*Исходный текст*
________________

Мне, как никому, понятен безумный пробег героини фильма «Зеркало» Тарковского по типографии. Героиня представила, что в слово «Сталин» вкралась опечатка. Все русские машинистки и наборщики тряслись при мысли, что вместо Ст они напишут Ср… Мне кажется, этот страх был не просто страхом за свою жизнь, но неким сакральным ужасом, как если бы священник ошибся на богослужении во время чтения молитв. Страх, наводимый Сталиным, лежал уже где-то на грани подсознательного. Казалось, это эманация тех пирамид трупов, которые вождь воздвиг на своем пути.

________________

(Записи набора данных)
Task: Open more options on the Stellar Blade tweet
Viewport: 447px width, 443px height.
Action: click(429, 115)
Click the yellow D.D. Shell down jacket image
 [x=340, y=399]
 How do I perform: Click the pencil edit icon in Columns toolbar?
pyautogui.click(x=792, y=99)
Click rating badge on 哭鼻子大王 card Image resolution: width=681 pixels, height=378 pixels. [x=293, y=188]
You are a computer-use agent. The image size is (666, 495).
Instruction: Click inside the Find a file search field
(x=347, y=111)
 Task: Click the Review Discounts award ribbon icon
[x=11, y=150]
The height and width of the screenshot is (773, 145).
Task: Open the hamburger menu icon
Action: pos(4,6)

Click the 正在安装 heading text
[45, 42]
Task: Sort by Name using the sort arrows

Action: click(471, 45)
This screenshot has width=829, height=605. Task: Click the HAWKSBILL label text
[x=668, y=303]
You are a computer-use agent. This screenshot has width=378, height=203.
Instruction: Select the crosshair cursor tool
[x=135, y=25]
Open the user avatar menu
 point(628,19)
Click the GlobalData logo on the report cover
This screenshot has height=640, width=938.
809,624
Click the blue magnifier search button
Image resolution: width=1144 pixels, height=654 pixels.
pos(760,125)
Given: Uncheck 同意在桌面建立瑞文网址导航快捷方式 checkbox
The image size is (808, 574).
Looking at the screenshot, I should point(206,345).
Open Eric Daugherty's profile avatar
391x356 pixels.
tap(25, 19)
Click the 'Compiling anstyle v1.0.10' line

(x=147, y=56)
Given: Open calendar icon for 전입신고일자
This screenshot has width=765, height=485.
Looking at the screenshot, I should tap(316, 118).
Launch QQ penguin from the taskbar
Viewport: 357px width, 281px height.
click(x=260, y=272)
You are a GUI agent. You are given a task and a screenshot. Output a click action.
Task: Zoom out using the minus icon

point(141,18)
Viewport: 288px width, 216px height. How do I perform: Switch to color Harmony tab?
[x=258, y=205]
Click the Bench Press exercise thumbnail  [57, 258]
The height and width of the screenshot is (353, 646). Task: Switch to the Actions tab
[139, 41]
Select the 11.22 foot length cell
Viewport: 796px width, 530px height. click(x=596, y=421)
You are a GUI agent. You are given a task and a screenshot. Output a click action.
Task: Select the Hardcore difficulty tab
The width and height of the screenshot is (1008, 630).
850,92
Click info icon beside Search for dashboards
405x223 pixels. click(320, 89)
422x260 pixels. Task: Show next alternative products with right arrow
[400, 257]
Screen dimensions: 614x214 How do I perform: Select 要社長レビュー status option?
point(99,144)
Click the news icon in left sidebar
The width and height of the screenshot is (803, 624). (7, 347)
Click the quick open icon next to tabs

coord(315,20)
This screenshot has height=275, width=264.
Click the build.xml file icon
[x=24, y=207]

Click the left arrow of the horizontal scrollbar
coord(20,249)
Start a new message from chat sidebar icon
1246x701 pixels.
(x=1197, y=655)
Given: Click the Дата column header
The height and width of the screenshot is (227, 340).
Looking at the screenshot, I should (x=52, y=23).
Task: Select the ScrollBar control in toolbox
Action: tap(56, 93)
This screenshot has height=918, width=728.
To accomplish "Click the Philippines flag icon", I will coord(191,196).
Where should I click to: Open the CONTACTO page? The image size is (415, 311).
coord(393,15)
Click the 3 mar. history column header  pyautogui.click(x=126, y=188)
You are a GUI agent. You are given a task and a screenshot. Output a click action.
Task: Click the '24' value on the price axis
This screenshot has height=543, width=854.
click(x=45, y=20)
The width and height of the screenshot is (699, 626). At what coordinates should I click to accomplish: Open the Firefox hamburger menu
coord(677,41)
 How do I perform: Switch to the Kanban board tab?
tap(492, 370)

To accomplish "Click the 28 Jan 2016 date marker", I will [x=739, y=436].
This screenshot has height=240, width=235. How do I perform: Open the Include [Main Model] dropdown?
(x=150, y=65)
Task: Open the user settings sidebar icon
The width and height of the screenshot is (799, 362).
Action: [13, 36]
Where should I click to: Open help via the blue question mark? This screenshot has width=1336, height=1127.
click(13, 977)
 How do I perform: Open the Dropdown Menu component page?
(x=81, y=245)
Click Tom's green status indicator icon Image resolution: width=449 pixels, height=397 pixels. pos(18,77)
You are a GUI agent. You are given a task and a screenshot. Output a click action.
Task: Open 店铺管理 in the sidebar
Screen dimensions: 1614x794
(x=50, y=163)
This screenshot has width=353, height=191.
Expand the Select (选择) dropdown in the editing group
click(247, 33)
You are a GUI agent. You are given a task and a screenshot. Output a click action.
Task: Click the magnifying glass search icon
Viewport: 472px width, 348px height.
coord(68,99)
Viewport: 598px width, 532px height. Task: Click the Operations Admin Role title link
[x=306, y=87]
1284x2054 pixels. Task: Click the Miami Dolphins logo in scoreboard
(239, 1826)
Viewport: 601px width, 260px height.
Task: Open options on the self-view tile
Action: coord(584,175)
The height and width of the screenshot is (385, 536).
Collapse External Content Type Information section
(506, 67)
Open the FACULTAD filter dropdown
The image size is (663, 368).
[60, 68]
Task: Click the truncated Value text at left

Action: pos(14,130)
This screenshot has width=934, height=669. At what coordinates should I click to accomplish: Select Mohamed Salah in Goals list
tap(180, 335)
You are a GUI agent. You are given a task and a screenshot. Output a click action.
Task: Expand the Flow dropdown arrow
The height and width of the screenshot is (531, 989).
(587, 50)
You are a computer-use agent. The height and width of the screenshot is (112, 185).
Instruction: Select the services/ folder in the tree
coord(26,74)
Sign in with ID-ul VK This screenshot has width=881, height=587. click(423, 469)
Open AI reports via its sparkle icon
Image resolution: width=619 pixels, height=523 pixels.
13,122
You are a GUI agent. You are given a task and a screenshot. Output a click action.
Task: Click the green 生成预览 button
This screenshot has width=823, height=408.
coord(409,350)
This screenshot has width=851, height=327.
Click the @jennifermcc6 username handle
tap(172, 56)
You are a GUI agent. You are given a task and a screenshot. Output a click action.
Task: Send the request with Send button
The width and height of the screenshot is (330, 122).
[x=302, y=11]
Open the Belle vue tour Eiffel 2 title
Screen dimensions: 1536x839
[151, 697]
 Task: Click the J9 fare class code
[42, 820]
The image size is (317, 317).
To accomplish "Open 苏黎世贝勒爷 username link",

________________

*Задания*
(A) Что, согласно тексту о страхе перед Сталиным, боялись написать машинистки и наборщики вместо «Ст»?
(B) Перескажите кратко в виде списка абзац текста о страхе перед Сталиным, начинающийся словами «Мне, как никому, понятен».
(C) Продолжите текст о страхе перед Сталиным после его последнего предложения.

*Ответы*
(A) «Ср».

(B)
- Автору, как никому, понятен безумный пробег героини фильма «Зеркало» Тарковского по типографии: ей представилось, что в слово «Сталин» вкралась опечатка.
- Все русские машинистки и наборщики тряслись при мысли, что напишут «Ср» вместо «Ст».
- Этот страх был не просто страхом за жизнь. Это был сакральный ужас, как у священника, ошибившегося при чтении молитв на богослужении.
- Страх перед Сталиным лежал на грани подсознательного и казался эманацией пирамид трупов, воздвигнутых вождем на своем пути.

(C)
Я так подробно рассказываю о «раннем» ТАССе (о «позднем» ТАССе речь пойдет ниже), вернее, об ИноТАССе, о его, так сказать, отцах-основателях по одной причине — с ИноТАССом связано не только мамино и всей семьи материальное благополучие. ИноТАСС давал маме чувство устойчивости и уверенности в себе. А также вполне интеллигентную среду обитания.
Насчет устойчивости — поясню. Мама ненавидела всякие перемены, боялась их. А ТАСС по своей сути был устойчивым, постоянным и неизменным учреждением. Отнюдь не однодневкой и не выдумкой большевиков. Такие агентства, как ТАСС, существовали и существуют во всех цивилизованных странах мира.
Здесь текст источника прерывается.